Task directions: Take every line from the records below that includes the word "Dealers".

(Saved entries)
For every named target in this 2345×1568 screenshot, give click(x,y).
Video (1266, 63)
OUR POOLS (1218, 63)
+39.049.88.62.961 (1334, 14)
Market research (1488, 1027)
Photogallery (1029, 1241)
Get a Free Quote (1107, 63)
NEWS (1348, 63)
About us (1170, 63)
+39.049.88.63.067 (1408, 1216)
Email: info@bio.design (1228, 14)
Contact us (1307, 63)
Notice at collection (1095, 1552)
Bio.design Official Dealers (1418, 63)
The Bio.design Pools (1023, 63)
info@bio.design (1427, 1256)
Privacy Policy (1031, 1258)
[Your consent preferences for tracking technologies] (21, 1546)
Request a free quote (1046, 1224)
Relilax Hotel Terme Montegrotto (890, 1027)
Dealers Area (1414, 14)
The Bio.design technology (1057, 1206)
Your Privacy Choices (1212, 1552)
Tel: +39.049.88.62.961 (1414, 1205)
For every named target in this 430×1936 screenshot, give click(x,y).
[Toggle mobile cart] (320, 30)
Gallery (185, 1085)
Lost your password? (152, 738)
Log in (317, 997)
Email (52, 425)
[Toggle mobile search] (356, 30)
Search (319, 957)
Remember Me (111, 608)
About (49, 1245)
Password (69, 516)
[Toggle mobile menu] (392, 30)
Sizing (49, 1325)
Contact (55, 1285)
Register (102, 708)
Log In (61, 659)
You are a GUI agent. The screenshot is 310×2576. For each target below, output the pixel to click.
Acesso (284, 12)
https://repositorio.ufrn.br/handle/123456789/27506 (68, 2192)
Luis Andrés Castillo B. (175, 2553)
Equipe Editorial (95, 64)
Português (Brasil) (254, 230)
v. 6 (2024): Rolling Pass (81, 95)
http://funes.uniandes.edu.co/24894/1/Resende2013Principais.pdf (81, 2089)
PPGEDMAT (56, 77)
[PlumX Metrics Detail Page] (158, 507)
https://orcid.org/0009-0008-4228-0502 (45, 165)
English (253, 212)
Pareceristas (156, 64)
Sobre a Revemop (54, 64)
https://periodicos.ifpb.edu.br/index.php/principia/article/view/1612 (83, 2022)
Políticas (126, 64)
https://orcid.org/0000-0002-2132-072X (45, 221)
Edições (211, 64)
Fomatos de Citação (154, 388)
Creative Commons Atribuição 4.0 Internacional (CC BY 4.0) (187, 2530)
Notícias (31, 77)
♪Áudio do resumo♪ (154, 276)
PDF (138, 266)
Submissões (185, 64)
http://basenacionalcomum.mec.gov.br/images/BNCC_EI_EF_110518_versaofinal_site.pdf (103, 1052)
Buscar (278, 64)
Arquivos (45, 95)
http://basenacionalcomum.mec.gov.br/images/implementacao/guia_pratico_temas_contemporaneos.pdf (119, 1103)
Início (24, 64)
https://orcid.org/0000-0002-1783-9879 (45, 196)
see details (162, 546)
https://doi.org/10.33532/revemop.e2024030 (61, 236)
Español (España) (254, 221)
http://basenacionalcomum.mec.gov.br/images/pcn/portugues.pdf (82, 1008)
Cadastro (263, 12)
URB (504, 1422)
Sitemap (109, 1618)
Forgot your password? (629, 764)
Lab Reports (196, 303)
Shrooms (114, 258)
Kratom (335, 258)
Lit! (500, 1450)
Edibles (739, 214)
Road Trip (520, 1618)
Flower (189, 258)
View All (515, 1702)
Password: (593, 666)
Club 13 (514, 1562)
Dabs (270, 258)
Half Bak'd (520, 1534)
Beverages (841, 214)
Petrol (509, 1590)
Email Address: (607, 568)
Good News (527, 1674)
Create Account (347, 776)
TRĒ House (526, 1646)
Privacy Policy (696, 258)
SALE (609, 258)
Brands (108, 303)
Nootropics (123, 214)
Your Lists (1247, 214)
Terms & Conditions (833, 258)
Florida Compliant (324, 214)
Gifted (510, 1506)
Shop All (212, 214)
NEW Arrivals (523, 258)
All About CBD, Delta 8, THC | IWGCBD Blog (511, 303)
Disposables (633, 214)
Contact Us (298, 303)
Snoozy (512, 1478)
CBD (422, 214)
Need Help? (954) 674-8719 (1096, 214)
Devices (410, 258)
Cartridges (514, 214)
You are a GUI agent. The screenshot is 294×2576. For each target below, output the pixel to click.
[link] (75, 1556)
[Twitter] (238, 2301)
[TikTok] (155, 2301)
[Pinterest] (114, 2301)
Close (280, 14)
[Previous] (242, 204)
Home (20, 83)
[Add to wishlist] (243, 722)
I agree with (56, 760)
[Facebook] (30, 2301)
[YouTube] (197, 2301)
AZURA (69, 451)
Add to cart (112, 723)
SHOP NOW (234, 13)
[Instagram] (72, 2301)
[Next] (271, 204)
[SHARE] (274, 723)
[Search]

Answer to this task:
Bio.design Official Dealers (1418, 63)
Dealers Area (1414, 14)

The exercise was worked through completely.